Now that Yemen's Houthi rebels have reacted to the failure of UN-brokered multi-party peace talks by taking over the government and dissolving Parliament, the already restive non-Zaydi south may grow more rebellious. We've talked before about secessionist tendencies in the former South Yemen, which tried to secede in 1994, and last year there were hints that Saudi Arabia, which sees the Zaydi Houthis as allies of Iran, might approve a southern secession.
Last month four South Yemeni provinces, Aden, Abyan, Lahej, and Daleh, said they would take no military orders from the Houthis after President al-Hadi resigned, and today Shabwa has apparently done the same. Shabwa, along with Marib (in former North Yemen) is the center of Yemen's oil resources.
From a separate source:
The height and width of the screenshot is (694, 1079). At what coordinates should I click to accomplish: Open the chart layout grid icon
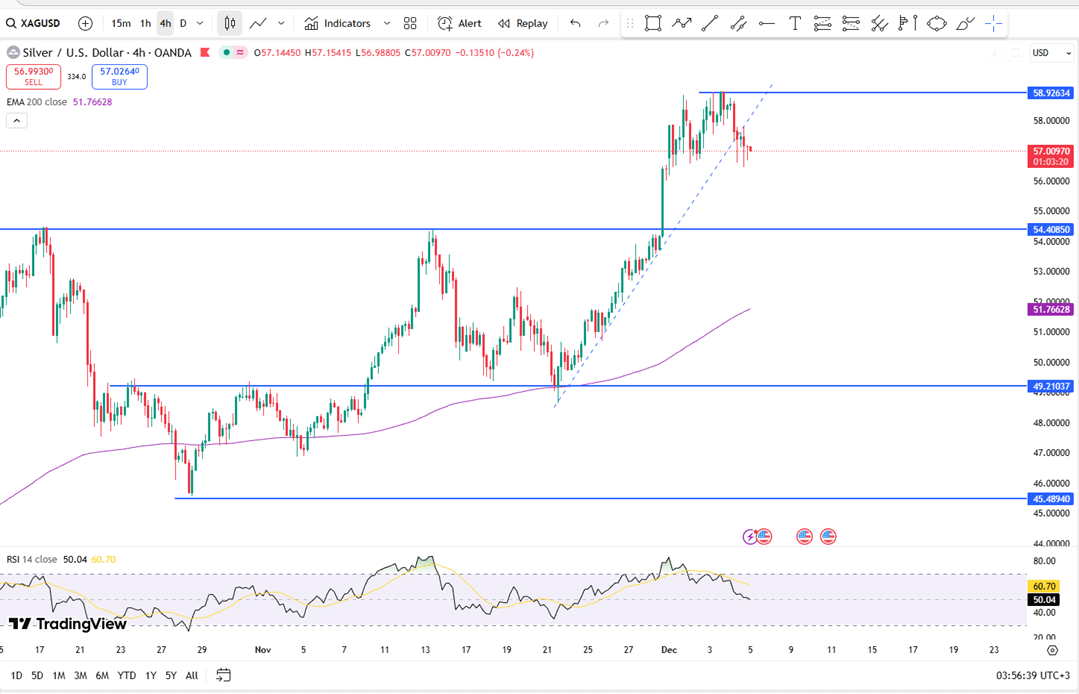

There are also reportedly anti-Houthi demonstrations in Ta'izz and Marib, both in former North Yemen but overwhelmingly Sunni, suggesting the fracture is not just on the pre-1990 borders, but in many areas with substantial Sunni populations. The Houthis may control Sana‘a' and the heavily Zaydi mountains, but the Sunnis of the seacoast and the former South Yemen still oppose them. And Yemen's continuing economic crisis will undermine Houthi control if they lose controlof the oil in Marib and Shabwa, as well as the critical port of Aden.
Yemen's original transition plan was brokered by the Gulf Cooperation Council, and most of the GCC states (and especially the Saudis) oppose the Houthis.